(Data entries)
◇ ◇ ◇ ◇
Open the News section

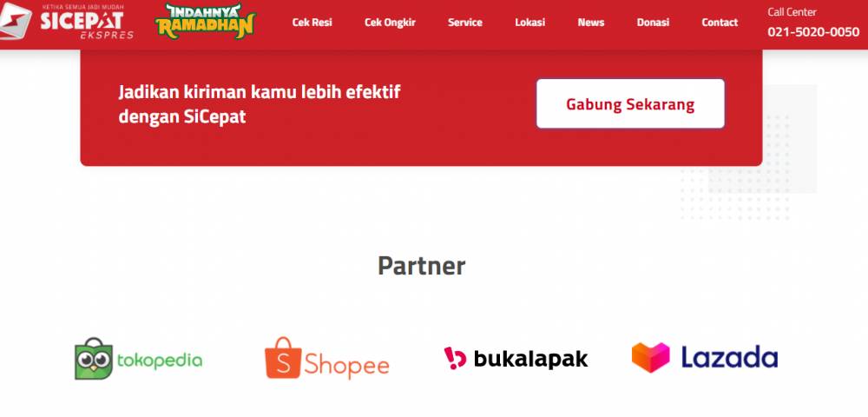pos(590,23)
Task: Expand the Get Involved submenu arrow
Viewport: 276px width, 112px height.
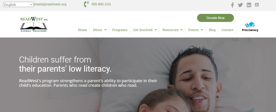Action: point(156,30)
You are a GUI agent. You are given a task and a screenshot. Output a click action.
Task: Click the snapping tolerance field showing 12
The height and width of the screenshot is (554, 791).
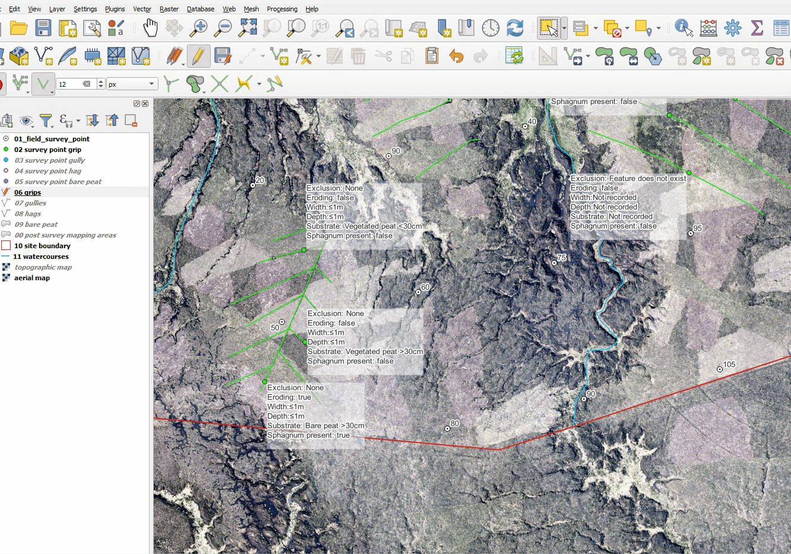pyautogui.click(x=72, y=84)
◇ ◇ ◇ ◇
◆ YOUR INSTRUCTIONS ◆
If an entry holds an image, omit that image and print the remainder exactly as it stands.

◆ REPLY TO THE EXERCISE ◆
Open the News section

pos(590,23)
Task: Expand the Get Involved submenu arrow
Viewport: 276px width, 112px height.
Action: point(156,30)
You are a GUI agent. You are given a task and a screenshot. Output a click action.
Task: Click the snapping tolerance field showing 12
The height and width of the screenshot is (554, 791).
pyautogui.click(x=72, y=84)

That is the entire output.